▸ WHAT THIS TASK INVOLVES:
Return each line in the listing that contains the string "coordinates", treating uppercase and lowercase as different.

▸ DATASET RECORDS:
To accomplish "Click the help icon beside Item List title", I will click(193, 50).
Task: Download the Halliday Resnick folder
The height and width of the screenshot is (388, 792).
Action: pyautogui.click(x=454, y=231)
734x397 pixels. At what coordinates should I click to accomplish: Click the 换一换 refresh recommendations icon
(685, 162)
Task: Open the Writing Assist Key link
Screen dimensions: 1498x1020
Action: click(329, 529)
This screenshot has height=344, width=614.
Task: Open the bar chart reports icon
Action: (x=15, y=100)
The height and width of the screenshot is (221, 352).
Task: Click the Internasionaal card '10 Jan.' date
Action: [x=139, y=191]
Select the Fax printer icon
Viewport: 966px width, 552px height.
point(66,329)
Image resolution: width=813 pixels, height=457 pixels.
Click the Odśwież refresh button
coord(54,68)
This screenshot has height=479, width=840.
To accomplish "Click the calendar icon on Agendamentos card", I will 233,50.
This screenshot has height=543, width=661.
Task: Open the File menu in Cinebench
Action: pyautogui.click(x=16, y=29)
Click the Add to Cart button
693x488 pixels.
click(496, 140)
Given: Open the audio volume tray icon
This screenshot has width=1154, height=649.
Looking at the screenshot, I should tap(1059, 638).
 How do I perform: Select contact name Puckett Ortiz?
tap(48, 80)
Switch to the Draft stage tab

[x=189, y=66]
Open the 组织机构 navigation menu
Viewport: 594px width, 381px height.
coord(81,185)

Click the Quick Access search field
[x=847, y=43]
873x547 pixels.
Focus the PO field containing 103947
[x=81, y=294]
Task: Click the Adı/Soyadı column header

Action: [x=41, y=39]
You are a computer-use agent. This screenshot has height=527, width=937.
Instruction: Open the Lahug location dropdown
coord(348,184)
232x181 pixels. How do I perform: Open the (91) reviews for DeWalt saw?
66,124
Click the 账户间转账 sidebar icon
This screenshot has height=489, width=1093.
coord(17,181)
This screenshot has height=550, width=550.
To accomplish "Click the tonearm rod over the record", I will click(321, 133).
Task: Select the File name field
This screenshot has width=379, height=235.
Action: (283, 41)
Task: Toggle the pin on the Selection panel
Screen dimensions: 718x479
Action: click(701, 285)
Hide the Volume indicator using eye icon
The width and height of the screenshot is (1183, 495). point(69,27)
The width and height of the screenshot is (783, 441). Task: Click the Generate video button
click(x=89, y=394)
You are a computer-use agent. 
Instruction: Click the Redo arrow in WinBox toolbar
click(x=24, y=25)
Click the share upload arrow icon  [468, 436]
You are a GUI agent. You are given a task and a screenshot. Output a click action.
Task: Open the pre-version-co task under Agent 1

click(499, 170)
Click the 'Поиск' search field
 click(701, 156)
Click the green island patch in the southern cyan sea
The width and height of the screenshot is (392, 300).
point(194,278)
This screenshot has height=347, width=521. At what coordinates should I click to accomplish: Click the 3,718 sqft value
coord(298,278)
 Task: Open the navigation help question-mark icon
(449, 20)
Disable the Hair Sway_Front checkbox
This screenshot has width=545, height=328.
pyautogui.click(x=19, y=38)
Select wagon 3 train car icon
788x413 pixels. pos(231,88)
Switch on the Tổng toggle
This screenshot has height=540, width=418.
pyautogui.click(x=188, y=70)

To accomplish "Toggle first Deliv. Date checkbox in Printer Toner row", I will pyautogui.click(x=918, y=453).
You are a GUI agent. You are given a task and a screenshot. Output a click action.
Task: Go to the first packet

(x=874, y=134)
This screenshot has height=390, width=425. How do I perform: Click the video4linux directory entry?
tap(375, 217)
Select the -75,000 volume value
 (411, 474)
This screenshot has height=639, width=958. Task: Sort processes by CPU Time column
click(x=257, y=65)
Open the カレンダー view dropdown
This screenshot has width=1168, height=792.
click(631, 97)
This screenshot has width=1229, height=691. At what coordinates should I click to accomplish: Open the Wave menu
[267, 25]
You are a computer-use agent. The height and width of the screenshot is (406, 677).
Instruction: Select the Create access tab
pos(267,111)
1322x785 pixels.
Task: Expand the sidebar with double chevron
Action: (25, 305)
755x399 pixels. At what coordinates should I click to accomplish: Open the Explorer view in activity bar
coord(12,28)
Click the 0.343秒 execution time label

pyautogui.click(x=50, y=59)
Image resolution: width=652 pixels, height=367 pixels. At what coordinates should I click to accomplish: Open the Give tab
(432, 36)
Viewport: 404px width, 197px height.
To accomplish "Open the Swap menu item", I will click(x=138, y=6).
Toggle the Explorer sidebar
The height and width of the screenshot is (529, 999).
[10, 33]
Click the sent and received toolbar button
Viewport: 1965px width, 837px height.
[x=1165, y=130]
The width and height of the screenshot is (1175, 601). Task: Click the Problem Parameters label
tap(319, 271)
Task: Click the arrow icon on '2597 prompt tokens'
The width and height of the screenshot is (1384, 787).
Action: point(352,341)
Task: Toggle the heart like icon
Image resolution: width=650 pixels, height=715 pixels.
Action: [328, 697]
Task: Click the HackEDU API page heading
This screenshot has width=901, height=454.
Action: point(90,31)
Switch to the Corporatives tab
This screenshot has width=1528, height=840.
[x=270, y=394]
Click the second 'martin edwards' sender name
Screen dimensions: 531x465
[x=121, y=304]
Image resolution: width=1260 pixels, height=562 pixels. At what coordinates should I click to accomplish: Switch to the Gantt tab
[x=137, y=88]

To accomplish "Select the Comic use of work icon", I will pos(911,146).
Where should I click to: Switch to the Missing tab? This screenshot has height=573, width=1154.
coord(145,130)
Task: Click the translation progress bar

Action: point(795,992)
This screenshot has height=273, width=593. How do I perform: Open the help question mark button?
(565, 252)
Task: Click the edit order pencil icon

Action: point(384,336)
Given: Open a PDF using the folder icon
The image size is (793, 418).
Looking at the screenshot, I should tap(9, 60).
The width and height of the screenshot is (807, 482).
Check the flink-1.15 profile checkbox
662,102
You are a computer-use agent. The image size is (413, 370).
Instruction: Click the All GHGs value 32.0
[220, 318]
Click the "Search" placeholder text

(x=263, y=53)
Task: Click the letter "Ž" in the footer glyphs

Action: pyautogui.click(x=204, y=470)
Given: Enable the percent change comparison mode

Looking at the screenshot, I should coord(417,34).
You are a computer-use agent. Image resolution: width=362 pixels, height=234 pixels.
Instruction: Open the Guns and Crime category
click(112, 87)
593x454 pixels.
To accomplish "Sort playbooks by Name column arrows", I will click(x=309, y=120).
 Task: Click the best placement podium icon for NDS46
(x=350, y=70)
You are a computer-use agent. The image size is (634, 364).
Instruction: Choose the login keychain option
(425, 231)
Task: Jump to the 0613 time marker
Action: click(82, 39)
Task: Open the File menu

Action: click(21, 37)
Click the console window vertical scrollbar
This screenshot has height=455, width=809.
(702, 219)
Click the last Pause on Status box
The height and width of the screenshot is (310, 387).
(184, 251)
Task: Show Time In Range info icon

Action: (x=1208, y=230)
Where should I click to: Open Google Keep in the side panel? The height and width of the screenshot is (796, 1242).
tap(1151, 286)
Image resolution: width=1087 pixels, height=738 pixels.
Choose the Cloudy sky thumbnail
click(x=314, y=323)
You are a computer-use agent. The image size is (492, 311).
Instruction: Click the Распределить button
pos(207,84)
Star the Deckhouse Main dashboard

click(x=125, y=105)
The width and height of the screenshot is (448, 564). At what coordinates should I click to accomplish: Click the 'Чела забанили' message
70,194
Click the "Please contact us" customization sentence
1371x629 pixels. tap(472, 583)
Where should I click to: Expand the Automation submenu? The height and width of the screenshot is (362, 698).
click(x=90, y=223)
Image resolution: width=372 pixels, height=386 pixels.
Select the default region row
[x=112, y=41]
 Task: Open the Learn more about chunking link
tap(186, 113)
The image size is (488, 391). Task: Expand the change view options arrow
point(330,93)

▸ SOLUTION TO THIS PROBLEM:
734x397 pixels. At what coordinates should I click to accomplish: Click the 换一换 refresh recommendations icon
This screenshot has height=347, width=521. At what coordinates should I click to accomplish: Click the 3,718 sqft value
This screenshot has width=1229, height=691. At what coordinates should I click to accomplish: Open the Wave menu
755x399 pixels. At what coordinates should I click to accomplish: Open the Explorer view in activity bar
Image resolution: width=652 pixels, height=367 pixels. At what coordinates should I click to accomplish: Open the Give tab
Image resolution: width=1260 pixels, height=562 pixels. At what coordinates should I click to accomplish: Switch to the Gantt tab
The width and height of the screenshot is (448, 564). At what coordinates should I click to accomplish: Click the 'Чела забанили' message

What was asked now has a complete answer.